In this thesis, a series of excerpts from pedagogical texts on instrumental music performance written in the eighteenth, nineteenth, and twentieth centuries is presented to illuminate a discussion about vocality that has long been ongoing. Subsequently, a discourse approach is taken to the analysis of transcribed excerpts from four audio-visual recordings of instrumental masterclasses, alongside additional excerpts drawn from interviews with instrumental musicians and a variety of other contemporary texts. During the analytical process, two interpretative repertoires—recurring ways in which instrumental musicians construct vocality—are identified: the knowing voice and the disciplined voice. The discursive actions facilitated by musicians’ employment of these repertoires are examined in relation to the discourse excerpts.

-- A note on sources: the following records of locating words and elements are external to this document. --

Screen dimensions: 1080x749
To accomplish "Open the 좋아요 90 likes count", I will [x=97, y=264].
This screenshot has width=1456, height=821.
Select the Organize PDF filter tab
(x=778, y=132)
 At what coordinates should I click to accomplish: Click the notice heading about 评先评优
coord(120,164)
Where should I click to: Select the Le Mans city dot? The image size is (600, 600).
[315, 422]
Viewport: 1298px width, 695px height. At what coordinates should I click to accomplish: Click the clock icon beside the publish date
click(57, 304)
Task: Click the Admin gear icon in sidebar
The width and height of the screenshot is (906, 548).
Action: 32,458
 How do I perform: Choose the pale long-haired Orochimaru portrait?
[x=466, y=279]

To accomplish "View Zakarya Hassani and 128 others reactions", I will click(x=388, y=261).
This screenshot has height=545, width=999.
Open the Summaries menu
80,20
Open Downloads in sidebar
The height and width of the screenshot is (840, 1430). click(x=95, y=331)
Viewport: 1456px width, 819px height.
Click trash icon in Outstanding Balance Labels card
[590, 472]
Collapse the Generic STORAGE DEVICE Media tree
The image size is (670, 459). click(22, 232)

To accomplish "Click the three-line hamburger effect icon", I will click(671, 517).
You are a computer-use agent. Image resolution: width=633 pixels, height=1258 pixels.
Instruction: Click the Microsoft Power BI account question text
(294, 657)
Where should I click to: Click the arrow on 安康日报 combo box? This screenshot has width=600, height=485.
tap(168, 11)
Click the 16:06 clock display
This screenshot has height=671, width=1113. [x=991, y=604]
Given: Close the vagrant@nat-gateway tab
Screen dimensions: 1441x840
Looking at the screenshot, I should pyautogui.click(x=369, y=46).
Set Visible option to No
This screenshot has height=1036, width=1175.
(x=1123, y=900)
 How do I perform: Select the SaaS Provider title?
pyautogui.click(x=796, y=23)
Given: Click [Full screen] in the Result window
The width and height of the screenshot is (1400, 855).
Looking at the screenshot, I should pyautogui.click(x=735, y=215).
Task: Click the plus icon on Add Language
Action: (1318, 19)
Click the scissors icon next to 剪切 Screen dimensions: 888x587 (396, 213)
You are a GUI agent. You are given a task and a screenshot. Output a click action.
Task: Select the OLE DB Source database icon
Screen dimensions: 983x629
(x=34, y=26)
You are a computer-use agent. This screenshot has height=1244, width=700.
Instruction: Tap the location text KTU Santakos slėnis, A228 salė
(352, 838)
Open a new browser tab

In response to this analysis, three claims are made. The first is that vocality is polysemic: it is constructed according to the social context and action-orientation of the discourse in which it is embedded. The second is that vocality is linked to the reproduction and naturalisation of normative musical practices. The third is that in musicians’ talk and texts, the construction of musical ideas is entangled with the construction of identities, and stories of voice provide especially rich material for authoring selves in the context of the masterclass. This thesis calls for expert performers to acknowledge, question, and engage critically with the ways in which they produce and perpetuate musical principles in their day-to-day practices, and for them to make space for developing musicians to do the same.